O episódio trágico não aconteceu com uma cervejaria qualquer. A Backer é das mais respeitadas e antigas do setor no país, fundada em 1998. Vários dos mais de 20 rótulos de seu portfólio passaram com sucesso por São Paulo. A Belorizontina não era vendida na capital paulista.
Com a fábrica ainda fechada pelo Mapa e com todos os rótulos recolhidos, a cervejaria da marca ao lado da fábrica, no bairro Olhos d'Água em Belo Horizonte, quase fronteira com Nova Lima, estava aberta normalmente na sexta-feira (17), ou quase normalmente.
Pratos do cardápio que usam algum rótulo da empresa na execução eram vendidos apenas na versão "sem álcool".
A única bebida alcoólica produzida pela Backer comercializada eram drinques à base do uísque Três Lobos ou do gim Lebbos, destilados que entraram para o portfólio da empresa em 2018.
Mesmo no final da tarde do início do fim de semana, quando os bares estão cheios, o Templo Cervejeiro (nome da casa) estava praticamente vazio.
Na lojinha ao lado do bar-restaurante, rótulos estavam expostos, mas a funcionária avisava que ainda não podia vendê-los e esperava que a situação fosse revertida. Novamente, apenas uísque e gim, entre as bebidas alcoólicas, podiam ser comercializadas.
Em bares especializados de Belo Horizonte, o clima é de apreensão. Em uma das principais casas de cerveja artesanal da avenida do Contorno, o proprietário recolheu cerca de 30 caixas com títulos da Backer. Para ele, mesmo que a empresa consiga uma liminar para voltar a operar, "quem compraria uma cerveja Backer agora?"
Em outro bar na Pampulha, cuja carta de chopes oferecia apenas opções da Backer, o garçom oferecia de cabeça as novas versões da Verace, outra marca mineira. Para ele, o bar deveria voltar a comercializar as cervejas da Backer tão logo ocorra a liberação.
"Não tenho dúvida de que a Backer tem plenas condições de recuperar o mercado. São empreendedores comprometidos", diz Carlo Lapolli, presidente da Abracerva (Associação Brasileira de Cerveja Artesanal). Para ele, o importante agora é que a empresa siga auxiliando as investigações e, sobretudo, tenha transparência com o consumidor.
Ministério detecta mais 11 lotes contaminados
O Ministério da Agricultura, Pecuária e Abastecimento anunciou na noite de sábado (18) que constatou a presença de dietilenoglicol, substância proibida em alimentos, em mais 11 lotes de cervejas Backer.
A substância foi encontrada no sangue de pacientes que apresentaram os sintomas de uma síndrome nefroneural e relataram ter consumido a cerveja Belorizontina, produzida pela empresa mineira.
Somando-se às análises realizadas anteriormente, a pasta já identificou 32 lotes da Backer contaminados.
Com isso, chega a dez o número de produtos da cervejaria em que foi detectada a presença de substâncias tóxicas.
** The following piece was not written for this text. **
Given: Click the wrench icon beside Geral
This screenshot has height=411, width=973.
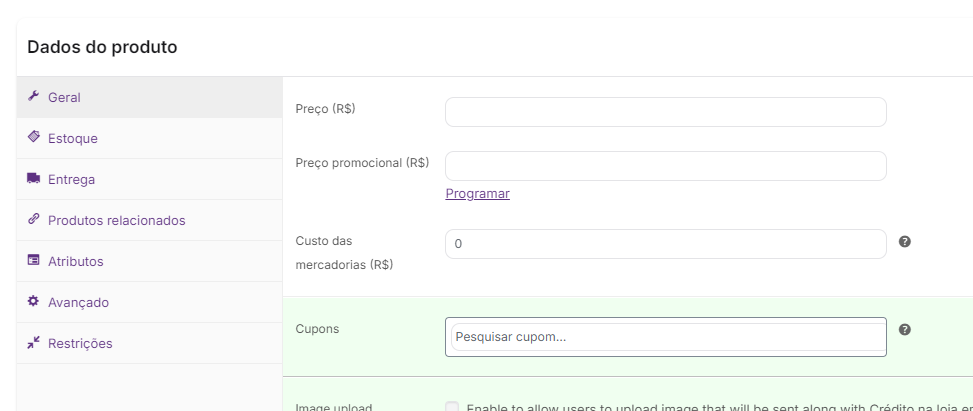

São eles:
- Belorizontina,
- Capixaba,
- Capitão Senra,
- Pele Vermelha,
- Fargo 46,
- Backer Pilsen,
- Brown,
- Backer D2,
- Corleone e
- Backer Trigo.
Na sexta (17), a Anvisa (Agência Nacional de Vigilância Sanitária) já havia proibido a venda de cervejas de todas as marcas produzidas pela empresa com data de validade igual ou posterior a agosto de 2020.
Com a medida, comerciantes que ainda tinham os produtos à venda foram obrigados a retirá-los das prateleiras imediatamente.
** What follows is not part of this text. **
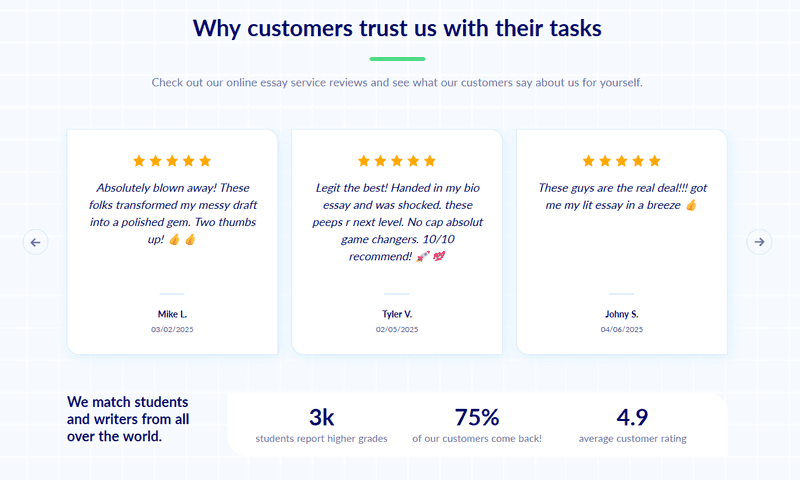This screenshot has width=800, height=480.
Task: Click the date 03/02/2025
Action: click(172, 330)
Quatro pessoas morreram em Minas em decorrência de síndrome nefroneural associada ao consumo de cerveja da marca, mas o número pode subir. Outros 14 casos foram notificados. O primeiro caso foi relatado em 30 de dezembro.
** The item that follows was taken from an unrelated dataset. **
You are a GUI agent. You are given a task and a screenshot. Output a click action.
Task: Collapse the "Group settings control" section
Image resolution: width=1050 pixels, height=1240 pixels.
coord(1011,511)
Segundo a secretaria de Saúde de Minas Gerais, os pacientes com o quadro apresentam náuseas, vômitos, desconforto abdominal e comprometimento da função renal.
A Vigilância em Saúde de Minas orienta que as pessoas que consumiram as cervejas desde 30 de outubro e apresentem sintomas sejam observadas por equipes de saúde. As manifestações neurológicas podem ser apresentadas dias depois da ingestão da bebida.